Kwiatkowski et al. showed a decrease in ventilator time for patients with a peritoneal catheter, whether used for dialysis or passive drainage [4]. Our work found no significant difference in the number of postoperative ventilator hours for our PPD patients. Our practice is to remove the PPD prior to extubation in order to reduce the risk of omental herniation. It is possible that some patients remained on the ventilator longer while awaiting the removal of their PPD, which would explain our different finding. However, this seems unlikely, as our care teams favor removal of the PPD earlier than otherwise desired to facilitate extubation if the patient is ready.

In PPD patients, we typically hold, or give small doses of, diuretic until urine output exceeds PD drain output. This may account for the decreased diuretics given to PPD patients in our study. Although diuretic use is a necessary tool in the armamentarium of congenital heart surgery, it is not without some risks and side effects. Loop diuretic treatment is associated with fluid and electrolyte imbalances including hyponatremia, hypokalemia, and hypochloremic metabolic alkalosis, which can depress respiratory drive and delay ventilator weaning. Use of furosemide in preterm infants is also associated with nephrocalcinosis, which itself may lead to glomerular and tubular dysfunction [17].

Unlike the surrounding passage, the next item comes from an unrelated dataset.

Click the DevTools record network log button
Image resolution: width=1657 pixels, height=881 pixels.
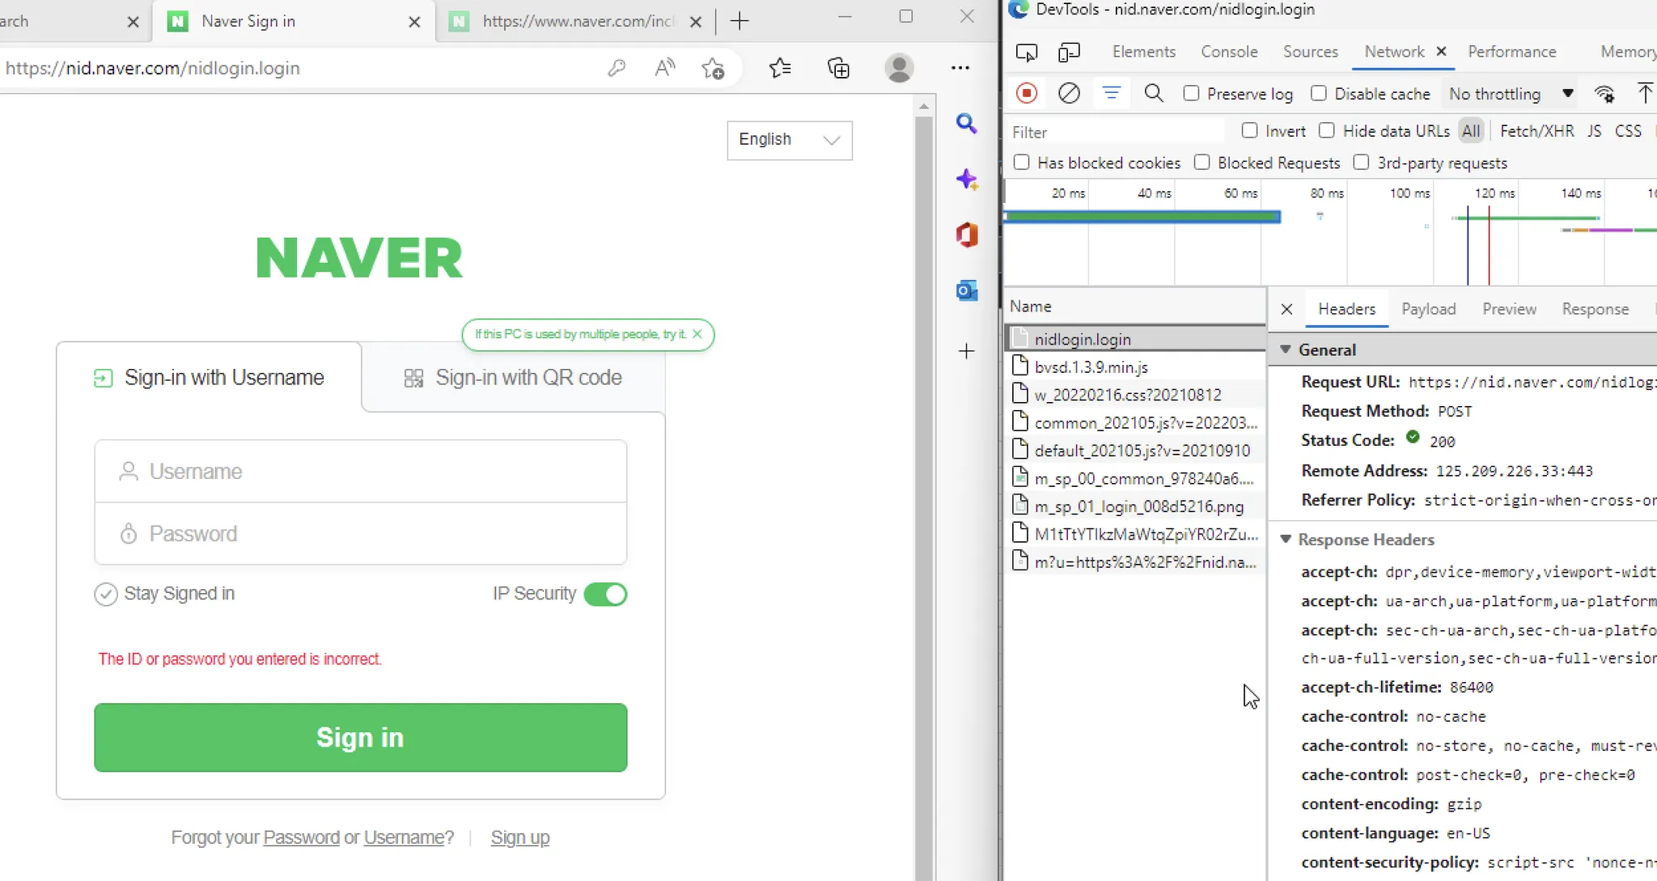pos(1027,94)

In summary, we demonstrate that PPD placement enables greater total fluid output in the setting of less diuretic administration. Subjectively, prophylactic PPDs seem to provide an egress mechanism for third-spaced intracorporeal fluid during a time in which it is not otherwise mobilized due to factors including AKI, ongoing capillary leak, and sub-physiologic oncotic pressures. Although our current study does not demonstrate endpoint benefit, we hypothesize that PPD may favorably alter fluid management in a subset of high-risk neonate and young infants as they recover from CHS. Specifically, we suspect that PPD may provide more benefit to patients expected to have significant postoperative diastolic dysfunction as opposed to those with complex operations and high risk of AKI but without expected significant diastolic dysfunction. Further studies should evaluate, in randomized fashion, the use of prophylactic passive peritoneal drainage for fluid management after CHS to determine which, if any, patients are most likely to benefit from this approach.

Study Limitations

Patient cohorts were broad and divergent in this modest-sized retrospective study, and it is likely that our modeling does not account for all confounding preoperative and postoperative factors that may be associated with end outcomes. Patients were not randomized or blinded, and there were not predetermined study protocols for the selection of PPD patients or for the fluid management of either patient group. There was no specific protocol for timing of peritoneal drain removal. PPD patients had higher VIS scores and a trend towards higher rates of stage 2 AKI, and this retrospective work cannot entirely exclude the possibility that PPD presence somehow drives these findings. Treatment bias is a consideration, as it is possible that the decision to administer fluid resuscitation or vasoactive support could be influenced by the presence of a PPD. Analysis of electrolyte supplementation, especially in the setting of reduced diuretic administration, was not achievable given limitations in the data, wide array of postoperative critical illness, and variation in primary nutrition used in our patient cohorts.

Conclusions

PPD placement in a cohort of young infants undergoing CHS with higher surgical and preoperative risk enables improved total body postoperative fluid output even in the setting of reduced diuretic administration. In this comparison across broad and divergent groups of PPD and non-PPD patients, endpoint benefit was not demonstrated. PPD utilization in all infants after CHS is not necessary or advocated by this work, as it is likely that only certain groups of high-risk infants, if any, would benefit. Further evaluation and randomized controlled studies are warranted to determine which, if any, cohorts of high-risk patients would benefit from PPD.